A full example, watched step by step
Take the forced spring you met back in the oscillations rung: y'' + 4y = 0, with y(0) = 3 and y'(0) = 2. Step 1, transform both sides. The derivative rule from guide 3 says the transform of y'' is s^2 Y(s) - s y(0) - y'(0). The transform of 4y is just 4 Y(s). So the equation becomes s^2 Y(s) - s y(0) - y'(0) + 4 Y(s) = 0.
Step 2, substitute the data. This is the moment that makes the transform special: y(0) = 3 and y'(0) = 2 are already sitting in the equation, so we just drop them in to get s^2 Y(s) - 3s - 2 + 4 Y(s) = 0. The initial conditions are built in — they entered the algebra the instant we transformed the derivatives, not at the end as an afterthought.
y'' + 4y = 0, y(0) = 3, y'(0) = 2
[1] transform : s^2 Y - s y(0) - y'(0) + 4 Y = 0
[2] put data : s^2 Y - 3s - 2 + 4 Y = 0
[3] solve Y : (s^2 + 4) Y = 3s + 2
Y(s) = (3s + 2) / (s^2 + 4)
[4] split : Y(s) = 3 * s/(s^2+4) + 1 * 2/(s^2+4)
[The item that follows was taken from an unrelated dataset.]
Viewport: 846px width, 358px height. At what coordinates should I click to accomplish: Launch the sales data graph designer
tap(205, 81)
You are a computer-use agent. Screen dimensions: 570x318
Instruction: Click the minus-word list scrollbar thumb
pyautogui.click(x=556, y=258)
[5] invert : y(t) = 3 cos(2t) + 1 sin(2t)Solving for Y(s), then reading it backwards
Step 3 is pure algebra. Gather the Y(s) terms: (s^2 + 4) Y(s) = 3s + 2, so Y(s) = (3s + 2) / (s^2 + 4). The factor (s^2 + 4) is no accident — it is exactly the characteristic polynomial s^2 + 4 of the original equation, now appearing as a denominator. The transform has quietly handed you the same structure you would have found by the characteristic-root method, only it arrived as ordinary fraction algebra.
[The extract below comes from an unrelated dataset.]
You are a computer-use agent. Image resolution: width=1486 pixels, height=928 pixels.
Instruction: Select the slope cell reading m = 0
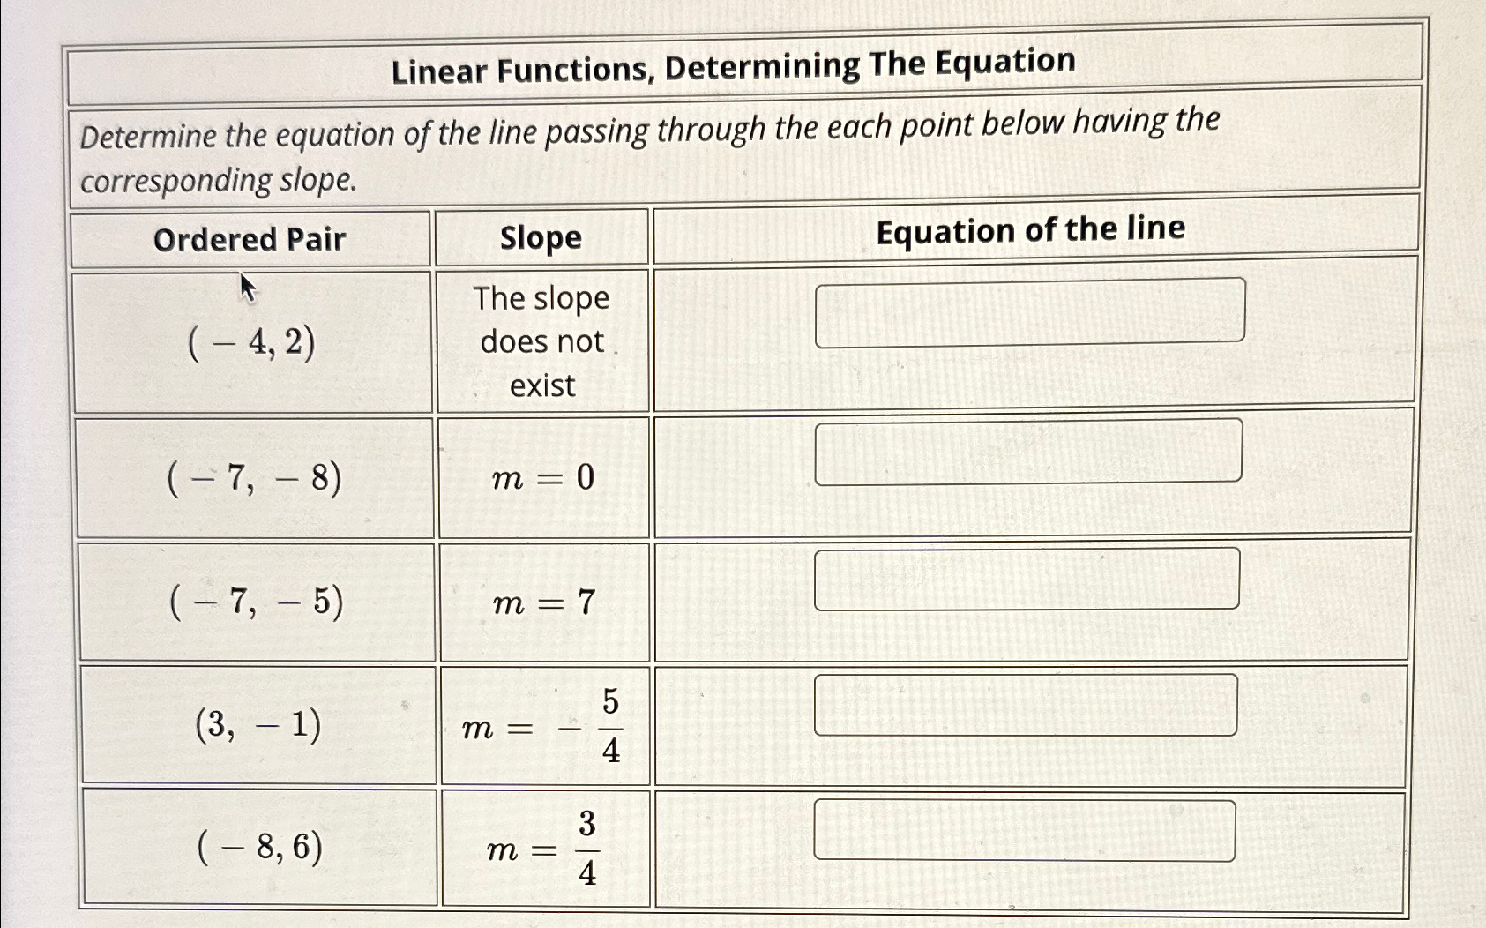(541, 479)
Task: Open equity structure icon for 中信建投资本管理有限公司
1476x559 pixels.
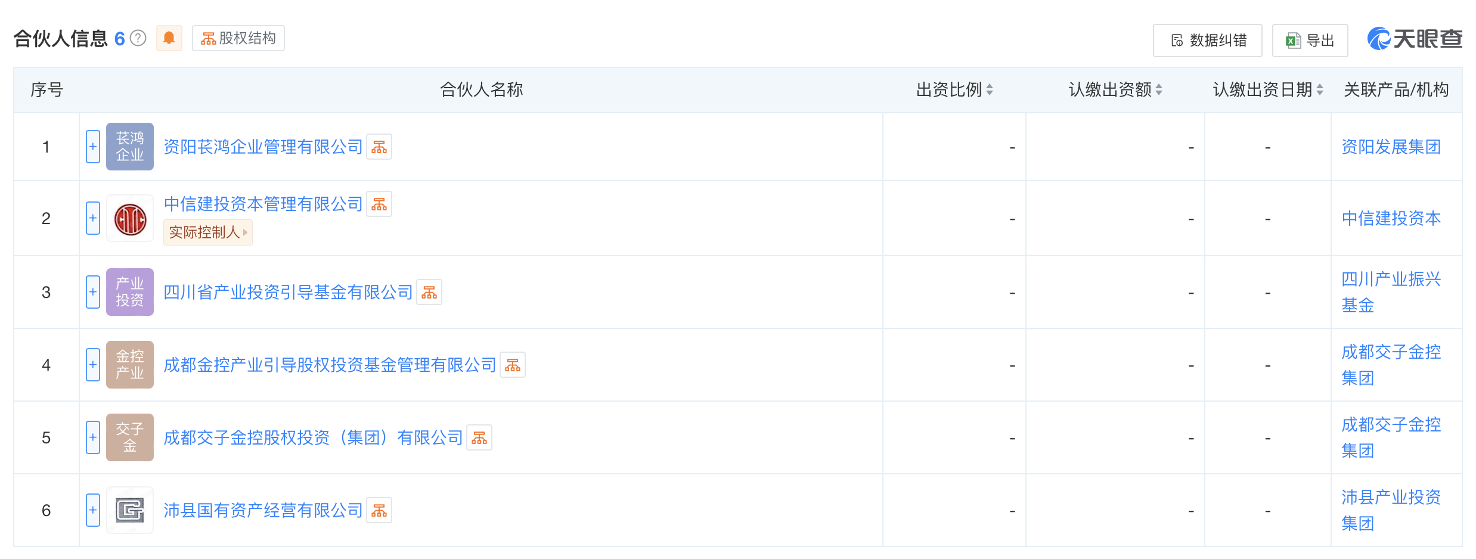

Steps 4 and 5 are the return trip. Here the denominator is already a single irreducible piece, so the 'partial fraction' work is just splitting the numerator: Y(s) = 3 * s/(s^2 + 4) + 2/(s^2 + 4). Now read each term backwards through the table. The pair s/(s^2 + 4) is the transform of cos(2t), and 2/(s^2 + 4) is the transform of sin(2t). Therefore y(t) = 3 cos(2t) + sin(2t). Done — no constants left to chase.
What the method is, and what it is not
Be honest about the boundaries. The master algorithm in this clean form is built for linear equations with constant coefficients, where transforming really does turn derivatives into multiplication by s. Variable coefficients break that promise — the transform of t·y(t) involves differentiating in s, and the tidy polynomial picture dissolves. And the method is not magic for nonlinear equations: the transform of y^2 is not the square of Y(s), so the whole approach simply does not apply there.
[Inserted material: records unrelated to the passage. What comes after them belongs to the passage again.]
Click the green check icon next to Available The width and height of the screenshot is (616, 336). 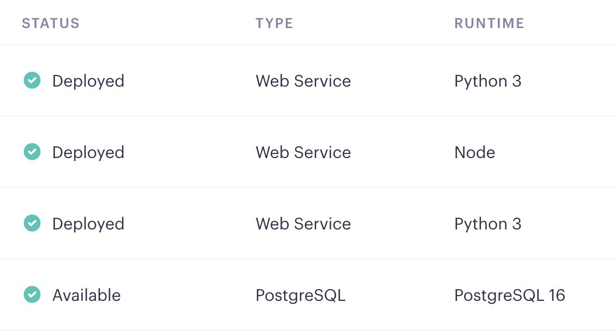32,294
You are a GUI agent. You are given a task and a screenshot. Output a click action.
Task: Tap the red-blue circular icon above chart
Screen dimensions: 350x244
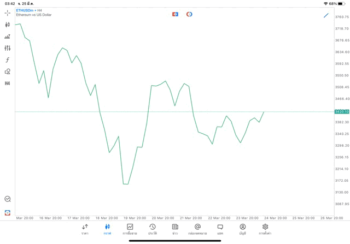(189, 14)
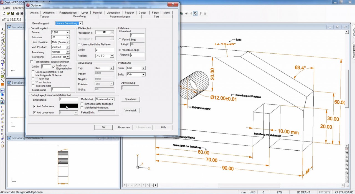Open the Pfeilkopfart 1 dropdown

pyautogui.click(x=111, y=32)
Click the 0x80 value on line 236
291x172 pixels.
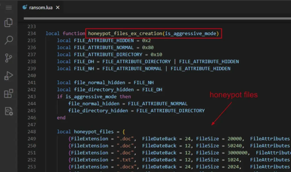(148, 47)
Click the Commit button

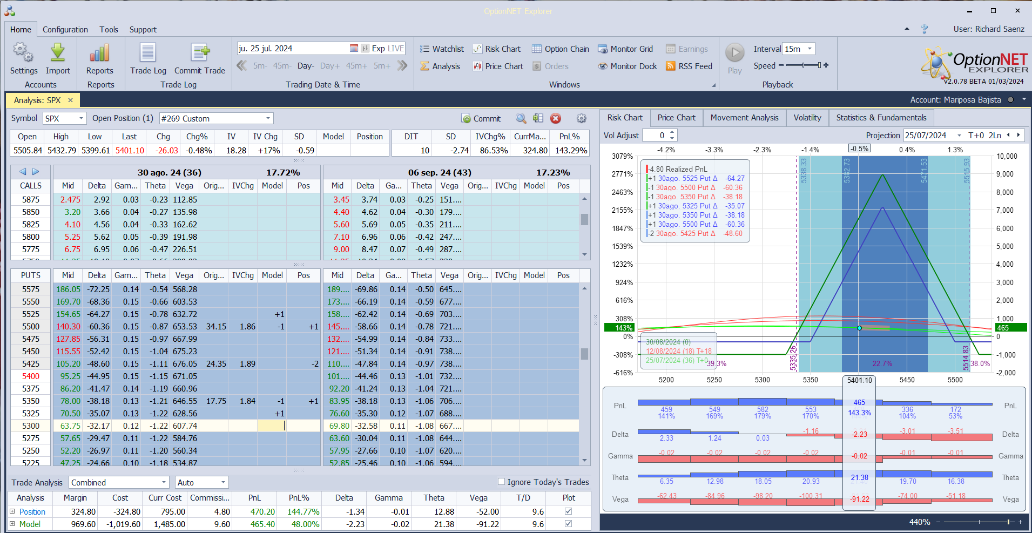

Even within its home turf there is fine print. Inverting Y(s) cleanly assumes the denominator factors into pieces your table covers; a partial-fraction expansion with repeated or complex roots still works, but it asks for more care, often leaning on the shifting theorem to handle the e^(at) factors that complex or shifted roots produce. None of this is a flaw — it is the same trade you accept everywhere in ODEs: a tidy method covers the lucky linear cases, and the wild rest needs other tools.
What you should carry away is the shape of the idea, not just this one example. The transform takes you out of the domain where the problem is hard, lets you do something easy there, and brings you back. That round-trip pattern — hard problem, easy detour, return — is one of the most powerful moves in all of applied mathematics, and the next rung shows it doing something the classical methods could barely touch: forcing that switches on, instantaneous kicks, and the convolution that links input to output.